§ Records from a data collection
------------------------------------

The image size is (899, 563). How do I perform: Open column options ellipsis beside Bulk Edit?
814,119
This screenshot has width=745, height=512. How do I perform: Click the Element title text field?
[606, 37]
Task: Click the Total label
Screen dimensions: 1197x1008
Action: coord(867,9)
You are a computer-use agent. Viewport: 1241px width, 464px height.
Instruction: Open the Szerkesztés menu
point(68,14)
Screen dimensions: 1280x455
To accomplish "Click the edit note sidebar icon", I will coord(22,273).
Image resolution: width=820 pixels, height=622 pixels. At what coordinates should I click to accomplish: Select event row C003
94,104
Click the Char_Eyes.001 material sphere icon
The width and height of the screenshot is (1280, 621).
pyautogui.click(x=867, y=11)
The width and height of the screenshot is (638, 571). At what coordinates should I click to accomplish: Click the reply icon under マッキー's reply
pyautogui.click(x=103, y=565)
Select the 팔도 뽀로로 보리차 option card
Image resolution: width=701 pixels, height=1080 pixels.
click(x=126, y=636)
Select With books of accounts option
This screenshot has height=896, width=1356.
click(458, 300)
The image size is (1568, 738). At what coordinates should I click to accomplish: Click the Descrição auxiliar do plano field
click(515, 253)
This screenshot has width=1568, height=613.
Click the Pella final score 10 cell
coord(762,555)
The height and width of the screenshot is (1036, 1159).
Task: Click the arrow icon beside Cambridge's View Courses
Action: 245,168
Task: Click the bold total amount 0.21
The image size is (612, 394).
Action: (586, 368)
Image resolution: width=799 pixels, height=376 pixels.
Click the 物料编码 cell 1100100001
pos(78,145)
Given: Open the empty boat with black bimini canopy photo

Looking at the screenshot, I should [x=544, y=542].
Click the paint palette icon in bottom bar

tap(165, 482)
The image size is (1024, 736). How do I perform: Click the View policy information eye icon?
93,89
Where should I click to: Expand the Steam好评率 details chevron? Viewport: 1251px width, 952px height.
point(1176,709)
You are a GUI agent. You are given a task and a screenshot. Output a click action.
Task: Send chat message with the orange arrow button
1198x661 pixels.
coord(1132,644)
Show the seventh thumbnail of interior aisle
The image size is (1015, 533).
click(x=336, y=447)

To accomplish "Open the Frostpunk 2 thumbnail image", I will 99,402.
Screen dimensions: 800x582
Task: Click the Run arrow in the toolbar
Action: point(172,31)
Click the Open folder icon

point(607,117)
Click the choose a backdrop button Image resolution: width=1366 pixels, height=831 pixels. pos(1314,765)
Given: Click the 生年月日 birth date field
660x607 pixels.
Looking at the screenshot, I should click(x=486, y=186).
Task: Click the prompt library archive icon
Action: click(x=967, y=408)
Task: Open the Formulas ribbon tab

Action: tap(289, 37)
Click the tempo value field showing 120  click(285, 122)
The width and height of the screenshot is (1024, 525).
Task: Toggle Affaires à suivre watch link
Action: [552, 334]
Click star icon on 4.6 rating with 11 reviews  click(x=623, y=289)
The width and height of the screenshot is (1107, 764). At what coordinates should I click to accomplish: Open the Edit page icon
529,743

------------------------------------

§ Exercise
Could you restate every record above word for word?

§ Finished exercise
The image size is (899, 563). How do I perform: Open column options ellipsis beside Bulk Edit?
814,119
This screenshot has width=745, height=512. How do I perform: Click the Element title text field?
[606, 37]
Task: Click the Total label
Screen dimensions: 1197x1008
Action: coord(867,9)
You are a computer-use agent. Viewport: 1241px width, 464px height.
Instruction: Open the Szerkesztés menu
point(68,14)
Screen dimensions: 1280x455
To accomplish "Click the edit note sidebar icon", I will coord(22,273).
Image resolution: width=820 pixels, height=622 pixels. At what coordinates should I click to accomplish: Select event row C003
94,104
Click the Char_Eyes.001 material sphere icon
The width and height of the screenshot is (1280, 621).
pyautogui.click(x=867, y=11)
The width and height of the screenshot is (638, 571). At what coordinates should I click to accomplish: Click the reply icon under マッキー's reply
pyautogui.click(x=103, y=565)
Select the 팔도 뽀로로 보리차 option card
Image resolution: width=701 pixels, height=1080 pixels.
click(x=126, y=636)
Select With books of accounts option
This screenshot has height=896, width=1356.
click(458, 300)
The image size is (1568, 738). At what coordinates should I click to accomplish: Click the Descrição auxiliar do plano field
click(515, 253)
This screenshot has width=1568, height=613.
Click the Pella final score 10 cell
coord(762,555)
The height and width of the screenshot is (1036, 1159).
Task: Click the arrow icon beside Cambridge's View Courses
Action: 245,168
Task: Click the bold total amount 0.21
The image size is (612, 394).
Action: (586, 368)
Image resolution: width=799 pixels, height=376 pixels.
Click the 物料编码 cell 1100100001
pos(78,145)
Given: Open the empty boat with black bimini canopy photo

Looking at the screenshot, I should [x=544, y=542].
Click the paint palette icon in bottom bar

tap(165, 482)
The image size is (1024, 736). How do I perform: Click the View policy information eye icon?
93,89
Where should I click to: Expand the Steam好评率 details chevron? Viewport: 1251px width, 952px height.
point(1176,709)
You are a GUI agent. You are given a task and a screenshot. Output a click action.
Task: Send chat message with the orange arrow button
1198x661 pixels.
coord(1132,644)
Show the seventh thumbnail of interior aisle
The image size is (1015, 533).
click(x=336, y=447)

To accomplish "Open the Frostpunk 2 thumbnail image", I will 99,402.
Screen dimensions: 800x582
Task: Click the Run arrow in the toolbar
Action: point(172,31)
Click the Open folder icon

point(607,117)
Click the choose a backdrop button Image resolution: width=1366 pixels, height=831 pixels. pos(1314,765)
Given: Click the 生年月日 birth date field
660x607 pixels.
Looking at the screenshot, I should click(x=486, y=186).
Task: Click the prompt library archive icon
Action: click(x=967, y=408)
Task: Open the Formulas ribbon tab

Action: tap(289, 37)
Click the tempo value field showing 120  click(285, 122)
The width and height of the screenshot is (1024, 525).
Task: Toggle Affaires à suivre watch link
Action: [552, 334]
Click star icon on 4.6 rating with 11 reviews  click(x=623, y=289)
The width and height of the screenshot is (1107, 764). At what coordinates should I click to accomplish: Open the Edit page icon
529,743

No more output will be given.